Mechanisms of Bacillus subtilis spore inactivation by single- and multi-pulse high hydrostatic pressure (MP-HHP)

• Published in: Innovative food science & emerging technologies Vol. 81; p. 103147
• Main Authors: Mok, Jin Hong, Sun, Yaxin, Pyatkovskyy, Taras, Hu, Xiaosong, Sastry, Sudhir K.
• Format: Journal Article
• Language: English
• Published: Elsevier Ltd 01.10.2022
• Subjects: Bacillus subtilis; cortex; disulfides; fluorescence microscopy; food science; germination; heat stress; High hydrostatic pressure processing (HHP); high pressure treatment; hydrogen peroxide; lysozyme; Mechanical disruption; membrane permeability; Multi-pulse; Spores; temperature; High hydrostatic pressure processing (HHP); Mechanical disruption; Bacillus subtilis; Multi-pulse; Spores
• ISSN: 1466-8564; 1878-5522
• DOI: 10.1016/j.ifset.2022.103147

Herein we investigate the effect of multi-pulse high hydrostatic pressure (MP-HHP) on the inactivation of Bacillus subtilis spores.

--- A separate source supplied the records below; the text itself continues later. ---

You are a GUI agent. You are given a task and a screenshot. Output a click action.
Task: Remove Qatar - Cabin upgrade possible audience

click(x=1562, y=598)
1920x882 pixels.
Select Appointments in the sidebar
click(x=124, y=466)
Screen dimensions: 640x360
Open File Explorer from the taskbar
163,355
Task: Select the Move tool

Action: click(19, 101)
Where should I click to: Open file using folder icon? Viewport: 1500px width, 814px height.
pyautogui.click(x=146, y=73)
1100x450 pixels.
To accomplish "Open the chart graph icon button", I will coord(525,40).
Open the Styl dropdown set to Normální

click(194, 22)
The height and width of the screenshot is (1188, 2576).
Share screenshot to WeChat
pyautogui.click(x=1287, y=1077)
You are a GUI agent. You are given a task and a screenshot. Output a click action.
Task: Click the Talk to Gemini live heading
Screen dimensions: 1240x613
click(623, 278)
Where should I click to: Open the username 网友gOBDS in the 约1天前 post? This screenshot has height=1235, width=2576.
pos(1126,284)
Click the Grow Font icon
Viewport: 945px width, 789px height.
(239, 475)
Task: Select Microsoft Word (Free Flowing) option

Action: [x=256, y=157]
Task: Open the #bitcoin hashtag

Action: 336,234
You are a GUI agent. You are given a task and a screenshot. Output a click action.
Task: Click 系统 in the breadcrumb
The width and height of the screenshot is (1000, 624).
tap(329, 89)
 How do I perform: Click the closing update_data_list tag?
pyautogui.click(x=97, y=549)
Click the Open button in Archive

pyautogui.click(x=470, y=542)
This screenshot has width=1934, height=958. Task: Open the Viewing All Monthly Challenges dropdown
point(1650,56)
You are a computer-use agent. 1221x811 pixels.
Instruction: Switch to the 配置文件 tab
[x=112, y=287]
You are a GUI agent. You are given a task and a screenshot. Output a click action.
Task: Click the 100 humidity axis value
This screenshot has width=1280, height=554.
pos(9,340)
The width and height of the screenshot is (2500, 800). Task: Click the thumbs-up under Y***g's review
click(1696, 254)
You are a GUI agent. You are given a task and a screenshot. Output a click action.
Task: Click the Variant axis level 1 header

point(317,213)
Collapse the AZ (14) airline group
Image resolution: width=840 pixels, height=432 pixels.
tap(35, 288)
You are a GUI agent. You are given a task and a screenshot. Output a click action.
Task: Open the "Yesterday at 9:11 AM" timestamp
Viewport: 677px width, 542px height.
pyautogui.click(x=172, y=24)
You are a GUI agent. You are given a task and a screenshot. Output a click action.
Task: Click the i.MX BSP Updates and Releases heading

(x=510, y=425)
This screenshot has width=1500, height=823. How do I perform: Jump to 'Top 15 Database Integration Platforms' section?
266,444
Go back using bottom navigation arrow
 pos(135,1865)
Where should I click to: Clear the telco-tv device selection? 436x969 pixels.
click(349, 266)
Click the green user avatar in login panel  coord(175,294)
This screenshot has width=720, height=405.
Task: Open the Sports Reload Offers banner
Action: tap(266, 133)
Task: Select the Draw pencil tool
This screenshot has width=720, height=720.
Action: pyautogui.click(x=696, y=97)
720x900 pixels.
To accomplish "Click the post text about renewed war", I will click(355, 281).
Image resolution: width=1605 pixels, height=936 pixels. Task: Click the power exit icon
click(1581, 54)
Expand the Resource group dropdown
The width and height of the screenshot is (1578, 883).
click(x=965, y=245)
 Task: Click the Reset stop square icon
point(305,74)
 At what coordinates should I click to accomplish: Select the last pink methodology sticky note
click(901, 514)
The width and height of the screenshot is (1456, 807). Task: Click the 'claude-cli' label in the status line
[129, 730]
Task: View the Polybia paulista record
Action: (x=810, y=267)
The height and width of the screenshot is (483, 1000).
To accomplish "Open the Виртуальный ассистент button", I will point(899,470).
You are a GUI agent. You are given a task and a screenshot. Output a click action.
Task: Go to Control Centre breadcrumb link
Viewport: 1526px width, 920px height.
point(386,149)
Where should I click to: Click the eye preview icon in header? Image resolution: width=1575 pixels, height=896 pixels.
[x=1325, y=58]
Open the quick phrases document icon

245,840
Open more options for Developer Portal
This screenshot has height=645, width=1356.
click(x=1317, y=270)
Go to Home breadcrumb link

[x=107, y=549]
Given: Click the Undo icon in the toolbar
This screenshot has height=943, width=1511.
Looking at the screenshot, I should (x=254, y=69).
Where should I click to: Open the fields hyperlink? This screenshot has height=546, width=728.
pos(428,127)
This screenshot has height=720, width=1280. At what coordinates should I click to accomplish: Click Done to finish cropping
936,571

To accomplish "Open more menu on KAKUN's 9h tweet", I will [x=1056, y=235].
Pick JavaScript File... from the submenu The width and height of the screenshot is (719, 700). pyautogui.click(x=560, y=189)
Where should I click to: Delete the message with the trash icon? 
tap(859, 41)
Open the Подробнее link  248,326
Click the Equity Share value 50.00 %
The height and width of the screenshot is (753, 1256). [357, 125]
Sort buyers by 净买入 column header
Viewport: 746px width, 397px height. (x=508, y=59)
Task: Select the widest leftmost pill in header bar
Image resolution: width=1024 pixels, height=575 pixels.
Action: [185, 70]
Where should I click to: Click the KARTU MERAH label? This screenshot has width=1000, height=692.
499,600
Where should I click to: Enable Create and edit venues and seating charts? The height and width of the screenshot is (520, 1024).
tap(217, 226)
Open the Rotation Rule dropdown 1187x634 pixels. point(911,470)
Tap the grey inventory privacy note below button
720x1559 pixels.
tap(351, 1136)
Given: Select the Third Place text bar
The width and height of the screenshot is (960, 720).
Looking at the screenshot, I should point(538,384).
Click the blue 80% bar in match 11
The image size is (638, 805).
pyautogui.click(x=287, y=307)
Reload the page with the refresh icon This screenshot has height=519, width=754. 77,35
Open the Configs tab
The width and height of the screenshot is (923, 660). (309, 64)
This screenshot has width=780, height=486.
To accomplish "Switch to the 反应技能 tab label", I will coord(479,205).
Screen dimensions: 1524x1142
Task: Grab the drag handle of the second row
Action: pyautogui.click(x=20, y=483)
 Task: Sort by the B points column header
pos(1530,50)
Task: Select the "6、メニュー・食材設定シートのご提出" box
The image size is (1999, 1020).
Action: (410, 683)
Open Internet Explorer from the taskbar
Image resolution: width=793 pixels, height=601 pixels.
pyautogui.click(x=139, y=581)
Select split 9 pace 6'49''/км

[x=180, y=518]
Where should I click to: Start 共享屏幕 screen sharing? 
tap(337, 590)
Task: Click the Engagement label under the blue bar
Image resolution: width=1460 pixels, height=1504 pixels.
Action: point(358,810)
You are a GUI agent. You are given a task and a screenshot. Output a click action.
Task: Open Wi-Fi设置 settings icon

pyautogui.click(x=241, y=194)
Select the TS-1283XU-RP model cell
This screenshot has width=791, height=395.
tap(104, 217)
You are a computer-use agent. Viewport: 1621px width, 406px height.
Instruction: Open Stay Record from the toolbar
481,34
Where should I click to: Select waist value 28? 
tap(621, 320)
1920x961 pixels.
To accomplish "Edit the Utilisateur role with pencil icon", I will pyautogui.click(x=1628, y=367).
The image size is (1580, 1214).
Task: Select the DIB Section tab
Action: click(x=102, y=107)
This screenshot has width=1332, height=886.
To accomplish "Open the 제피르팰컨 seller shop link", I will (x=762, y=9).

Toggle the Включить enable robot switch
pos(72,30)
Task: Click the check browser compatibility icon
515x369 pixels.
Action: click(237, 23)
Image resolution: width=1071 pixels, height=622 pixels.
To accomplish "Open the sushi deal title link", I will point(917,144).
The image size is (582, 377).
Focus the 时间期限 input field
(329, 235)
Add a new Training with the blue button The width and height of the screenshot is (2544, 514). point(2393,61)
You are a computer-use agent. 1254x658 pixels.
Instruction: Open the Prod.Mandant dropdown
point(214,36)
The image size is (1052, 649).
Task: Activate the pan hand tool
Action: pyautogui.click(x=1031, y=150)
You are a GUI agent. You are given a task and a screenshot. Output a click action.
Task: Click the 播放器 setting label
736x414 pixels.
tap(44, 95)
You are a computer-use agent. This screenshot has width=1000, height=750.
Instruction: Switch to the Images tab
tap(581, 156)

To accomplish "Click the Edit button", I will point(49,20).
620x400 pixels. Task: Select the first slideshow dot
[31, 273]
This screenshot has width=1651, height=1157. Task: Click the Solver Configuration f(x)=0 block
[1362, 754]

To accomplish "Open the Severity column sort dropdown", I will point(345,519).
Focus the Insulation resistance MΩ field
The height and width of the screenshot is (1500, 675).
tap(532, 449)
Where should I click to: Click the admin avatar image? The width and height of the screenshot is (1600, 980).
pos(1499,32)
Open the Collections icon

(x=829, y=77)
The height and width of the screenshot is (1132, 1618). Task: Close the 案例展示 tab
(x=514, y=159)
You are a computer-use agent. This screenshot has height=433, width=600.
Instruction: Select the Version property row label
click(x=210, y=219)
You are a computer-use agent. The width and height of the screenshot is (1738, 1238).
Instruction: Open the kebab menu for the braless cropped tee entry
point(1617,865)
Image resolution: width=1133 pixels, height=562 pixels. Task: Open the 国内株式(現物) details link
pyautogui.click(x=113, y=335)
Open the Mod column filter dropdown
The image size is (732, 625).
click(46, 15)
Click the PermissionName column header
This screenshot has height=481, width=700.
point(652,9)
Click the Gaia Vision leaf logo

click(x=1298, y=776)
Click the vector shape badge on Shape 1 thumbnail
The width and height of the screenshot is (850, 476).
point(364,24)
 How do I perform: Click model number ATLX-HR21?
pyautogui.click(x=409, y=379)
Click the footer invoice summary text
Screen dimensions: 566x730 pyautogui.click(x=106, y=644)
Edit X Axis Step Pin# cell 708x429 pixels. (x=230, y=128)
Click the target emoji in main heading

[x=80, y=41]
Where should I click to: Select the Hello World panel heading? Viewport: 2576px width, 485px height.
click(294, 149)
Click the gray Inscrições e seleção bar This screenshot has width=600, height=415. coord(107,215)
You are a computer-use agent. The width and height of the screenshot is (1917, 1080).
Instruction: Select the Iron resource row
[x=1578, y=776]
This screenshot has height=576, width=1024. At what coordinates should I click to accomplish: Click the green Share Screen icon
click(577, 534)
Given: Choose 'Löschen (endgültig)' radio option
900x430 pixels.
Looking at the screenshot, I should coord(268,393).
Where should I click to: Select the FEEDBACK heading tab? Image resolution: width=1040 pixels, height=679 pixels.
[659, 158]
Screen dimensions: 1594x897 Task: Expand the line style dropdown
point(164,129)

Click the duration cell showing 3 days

B. subtilis spores were subjected to MP-HHP under pressures at 200–500 MPa at temperatures of 40 and 60 °C with 3 pulses (holding time of 3 min) with a total processing time of 10 min and compared it with a single pressurization (S-HHP). Mechanism of spore inactivation by S- or MP-HHP was explored by assessing germination by heat shock treatment, spore susceptibility to lysozyme and hydrogen peroxide (H2O2), release of dipicolinic acid (DPA), and the permeability of inner membrane and cortex. Our results presented the highest spore inactivation (5.8 log reduction), when MP-HHP was applied under the highest temperature and pressure. The increased inactivation appears to be largely due to mechanical disruption of spore coat and inner and outer membranes, as evidenced by DPA release, increased susceptibility to lysozyme and H2O2 (indicative of breakage of disulfide bonds in the spore coat), and membrane permeability as assessed by spore staining and fluorescence microscopy. No differences were seen in germination between MP-HHP and S-HHP. There was no evidence of any loss of cortex lytic enzymes or degradation of small acid-soluble proteins (SASPs) during both MP-HHP and S-HHP treatments. •Multiple pulses of high pressure inactivated more B. subtilis spores than a single pulse.•500 MPa × 3 pulses at 60 °C resulted in >5 log reductions of spores.•Inactivation appears to be due to mechanical disruption of spore coat and membranes.•Cortex lytic enzymes or small acid soluble protein inactivation are not significant factors.